- PROBLEM DETAILS
Take the lines below from the first through the one that contains "[Ray Lamontagne &#8220;Long" and copy them exactly.
--- START ---
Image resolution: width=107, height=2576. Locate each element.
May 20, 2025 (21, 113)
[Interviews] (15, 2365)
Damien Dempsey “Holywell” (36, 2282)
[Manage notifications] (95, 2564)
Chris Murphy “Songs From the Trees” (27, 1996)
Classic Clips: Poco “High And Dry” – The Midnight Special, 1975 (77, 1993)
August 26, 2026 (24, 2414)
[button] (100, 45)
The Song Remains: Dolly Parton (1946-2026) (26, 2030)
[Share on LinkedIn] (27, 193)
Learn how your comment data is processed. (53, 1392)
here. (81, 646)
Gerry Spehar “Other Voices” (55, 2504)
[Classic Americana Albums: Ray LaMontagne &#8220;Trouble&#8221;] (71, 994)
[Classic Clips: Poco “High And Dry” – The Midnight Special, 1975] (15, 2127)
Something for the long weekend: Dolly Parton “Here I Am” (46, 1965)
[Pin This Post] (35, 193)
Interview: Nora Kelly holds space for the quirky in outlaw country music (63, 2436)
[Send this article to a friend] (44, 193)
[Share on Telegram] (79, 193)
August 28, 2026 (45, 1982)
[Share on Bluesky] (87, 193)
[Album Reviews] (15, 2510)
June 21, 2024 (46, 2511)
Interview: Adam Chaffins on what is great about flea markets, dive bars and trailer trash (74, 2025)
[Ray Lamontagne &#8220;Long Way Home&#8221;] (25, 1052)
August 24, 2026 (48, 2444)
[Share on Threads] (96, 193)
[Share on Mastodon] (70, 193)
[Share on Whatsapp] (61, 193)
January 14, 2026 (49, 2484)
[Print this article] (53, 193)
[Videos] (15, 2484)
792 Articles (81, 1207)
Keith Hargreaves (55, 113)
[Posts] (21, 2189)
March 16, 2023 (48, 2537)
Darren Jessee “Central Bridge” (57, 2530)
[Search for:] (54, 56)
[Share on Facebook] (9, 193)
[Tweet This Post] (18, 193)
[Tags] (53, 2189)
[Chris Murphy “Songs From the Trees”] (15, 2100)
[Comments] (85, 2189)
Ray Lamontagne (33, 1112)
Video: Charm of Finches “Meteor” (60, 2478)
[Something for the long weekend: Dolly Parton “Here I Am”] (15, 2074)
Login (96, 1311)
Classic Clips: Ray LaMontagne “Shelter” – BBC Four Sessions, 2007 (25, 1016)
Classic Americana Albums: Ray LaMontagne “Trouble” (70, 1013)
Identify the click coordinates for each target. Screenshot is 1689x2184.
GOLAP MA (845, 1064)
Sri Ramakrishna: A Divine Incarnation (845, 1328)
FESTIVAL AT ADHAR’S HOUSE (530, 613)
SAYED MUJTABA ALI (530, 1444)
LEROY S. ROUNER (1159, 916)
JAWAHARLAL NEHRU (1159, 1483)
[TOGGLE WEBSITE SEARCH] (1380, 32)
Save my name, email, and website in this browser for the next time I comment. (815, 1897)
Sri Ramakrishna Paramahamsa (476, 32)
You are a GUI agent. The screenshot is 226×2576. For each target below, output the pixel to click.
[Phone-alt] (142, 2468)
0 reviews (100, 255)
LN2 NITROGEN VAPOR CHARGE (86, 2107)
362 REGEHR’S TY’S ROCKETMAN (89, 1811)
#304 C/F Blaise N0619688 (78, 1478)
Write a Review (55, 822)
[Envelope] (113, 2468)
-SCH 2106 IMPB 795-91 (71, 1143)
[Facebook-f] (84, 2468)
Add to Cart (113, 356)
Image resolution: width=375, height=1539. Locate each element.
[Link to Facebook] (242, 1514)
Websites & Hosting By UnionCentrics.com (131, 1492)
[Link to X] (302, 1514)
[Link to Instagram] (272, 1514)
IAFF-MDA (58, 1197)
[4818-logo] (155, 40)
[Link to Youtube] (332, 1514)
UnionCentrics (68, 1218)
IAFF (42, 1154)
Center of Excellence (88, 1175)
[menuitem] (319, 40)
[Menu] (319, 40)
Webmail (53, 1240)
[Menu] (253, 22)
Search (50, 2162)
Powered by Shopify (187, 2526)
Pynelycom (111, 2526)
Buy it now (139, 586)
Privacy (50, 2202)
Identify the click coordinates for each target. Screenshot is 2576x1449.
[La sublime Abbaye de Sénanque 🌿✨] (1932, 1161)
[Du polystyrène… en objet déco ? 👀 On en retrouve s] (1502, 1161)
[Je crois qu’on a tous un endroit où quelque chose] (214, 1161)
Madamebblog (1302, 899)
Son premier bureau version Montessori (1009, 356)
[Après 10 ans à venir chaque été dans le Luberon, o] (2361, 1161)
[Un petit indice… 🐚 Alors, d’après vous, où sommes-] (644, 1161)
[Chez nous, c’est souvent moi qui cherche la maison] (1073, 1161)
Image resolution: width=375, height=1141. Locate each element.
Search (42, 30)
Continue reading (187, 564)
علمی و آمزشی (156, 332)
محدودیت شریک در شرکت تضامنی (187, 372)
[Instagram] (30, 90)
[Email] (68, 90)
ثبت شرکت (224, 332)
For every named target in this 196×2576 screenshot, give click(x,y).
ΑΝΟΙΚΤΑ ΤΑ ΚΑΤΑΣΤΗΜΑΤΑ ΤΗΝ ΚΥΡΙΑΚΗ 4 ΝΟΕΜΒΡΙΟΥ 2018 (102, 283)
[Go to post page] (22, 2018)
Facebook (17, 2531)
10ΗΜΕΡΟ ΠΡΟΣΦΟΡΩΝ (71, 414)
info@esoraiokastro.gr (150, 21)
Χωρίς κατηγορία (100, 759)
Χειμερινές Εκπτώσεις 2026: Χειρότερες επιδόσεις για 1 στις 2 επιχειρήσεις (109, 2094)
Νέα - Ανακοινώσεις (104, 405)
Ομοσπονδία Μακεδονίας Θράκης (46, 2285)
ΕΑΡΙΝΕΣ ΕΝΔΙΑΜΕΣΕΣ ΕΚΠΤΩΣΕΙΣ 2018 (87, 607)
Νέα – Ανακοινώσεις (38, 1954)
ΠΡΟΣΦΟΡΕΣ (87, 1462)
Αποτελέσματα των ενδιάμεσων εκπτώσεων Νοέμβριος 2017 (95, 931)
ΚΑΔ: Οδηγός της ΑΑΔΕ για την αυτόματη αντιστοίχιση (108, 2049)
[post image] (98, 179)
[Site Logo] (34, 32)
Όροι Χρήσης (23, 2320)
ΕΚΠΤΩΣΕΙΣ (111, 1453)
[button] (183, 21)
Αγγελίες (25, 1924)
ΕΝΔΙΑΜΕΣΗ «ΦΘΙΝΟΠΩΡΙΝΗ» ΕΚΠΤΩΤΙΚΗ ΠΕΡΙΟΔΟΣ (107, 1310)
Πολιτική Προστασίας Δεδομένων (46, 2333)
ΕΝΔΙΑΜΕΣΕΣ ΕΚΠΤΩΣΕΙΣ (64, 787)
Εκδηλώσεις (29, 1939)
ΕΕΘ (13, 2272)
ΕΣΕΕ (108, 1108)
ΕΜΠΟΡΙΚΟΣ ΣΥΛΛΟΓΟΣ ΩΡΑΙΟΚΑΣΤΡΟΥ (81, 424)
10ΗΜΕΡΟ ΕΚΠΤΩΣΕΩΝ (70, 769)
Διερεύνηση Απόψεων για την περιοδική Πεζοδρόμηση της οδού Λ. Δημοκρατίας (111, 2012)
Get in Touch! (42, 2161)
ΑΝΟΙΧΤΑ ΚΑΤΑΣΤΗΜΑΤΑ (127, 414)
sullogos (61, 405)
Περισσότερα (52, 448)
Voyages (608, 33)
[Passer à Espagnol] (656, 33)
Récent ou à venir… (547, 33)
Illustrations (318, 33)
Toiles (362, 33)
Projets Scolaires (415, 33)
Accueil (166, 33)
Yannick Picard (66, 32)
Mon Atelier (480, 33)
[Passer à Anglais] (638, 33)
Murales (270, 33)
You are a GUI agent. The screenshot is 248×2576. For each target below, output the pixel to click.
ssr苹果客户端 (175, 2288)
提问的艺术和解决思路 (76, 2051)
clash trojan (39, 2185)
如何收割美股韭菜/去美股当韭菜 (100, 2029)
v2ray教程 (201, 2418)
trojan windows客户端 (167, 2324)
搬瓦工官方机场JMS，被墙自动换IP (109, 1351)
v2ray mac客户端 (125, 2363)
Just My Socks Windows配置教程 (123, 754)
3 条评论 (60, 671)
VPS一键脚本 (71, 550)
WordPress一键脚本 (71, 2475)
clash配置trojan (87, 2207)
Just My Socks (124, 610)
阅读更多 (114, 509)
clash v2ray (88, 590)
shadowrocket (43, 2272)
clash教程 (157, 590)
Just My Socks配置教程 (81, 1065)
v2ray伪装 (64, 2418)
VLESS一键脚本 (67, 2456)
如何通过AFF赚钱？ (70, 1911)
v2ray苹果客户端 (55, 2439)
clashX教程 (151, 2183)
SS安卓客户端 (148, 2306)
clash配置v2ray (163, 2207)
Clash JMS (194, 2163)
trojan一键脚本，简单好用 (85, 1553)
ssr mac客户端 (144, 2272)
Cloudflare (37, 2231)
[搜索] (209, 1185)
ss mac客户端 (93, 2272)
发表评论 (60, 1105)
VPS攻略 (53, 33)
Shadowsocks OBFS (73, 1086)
--- END ---
- EXERCISE OUTPUT
Image resolution: width=107, height=2576. Locate each element.
May 20, 2025 (21, 113)
[Interviews] (15, 2365)
Damien Dempsey “Holywell” (36, 2282)
[Manage notifications] (95, 2564)
Chris Murphy “Songs From the Trees” (27, 1996)
Classic Clips: Poco “High And Dry” – The Midnight Special, 1975 (77, 1993)
August 26, 2026 (24, 2414)
[button] (100, 45)
The Song Remains: Dolly Parton (1946-2026) (26, 2030)
[Share on LinkedIn] (27, 193)
Learn how your comment data is processed. (53, 1392)
here. (81, 646)
Gerry Spehar “Other Voices” (55, 2504)
[Classic Americana Albums: Ray LaMontagne &#8220;Trouble&#8221;] (71, 994)
[Classic Clips: Poco “High And Dry” – The Midnight Special, 1975] (15, 2127)
Something for the long weekend: Dolly Parton “Here I Am” (46, 1965)
[Pin This Post] (35, 193)
Interview: Nora Kelly holds space for the quirky in outlaw country music (63, 2436)
[Send this article to a friend] (44, 193)
[Share on Telegram] (79, 193)
August 28, 2026 (45, 1982)
[Share on Bluesky] (87, 193)
[Album Reviews] (15, 2510)
June 21, 2024 (46, 2511)
Interview: Adam Chaffins on what is great about flea markets, dive bars and trailer trash (74, 2025)
[Ray Lamontagne &#8220;Long Way Home&#8221;] (25, 1052)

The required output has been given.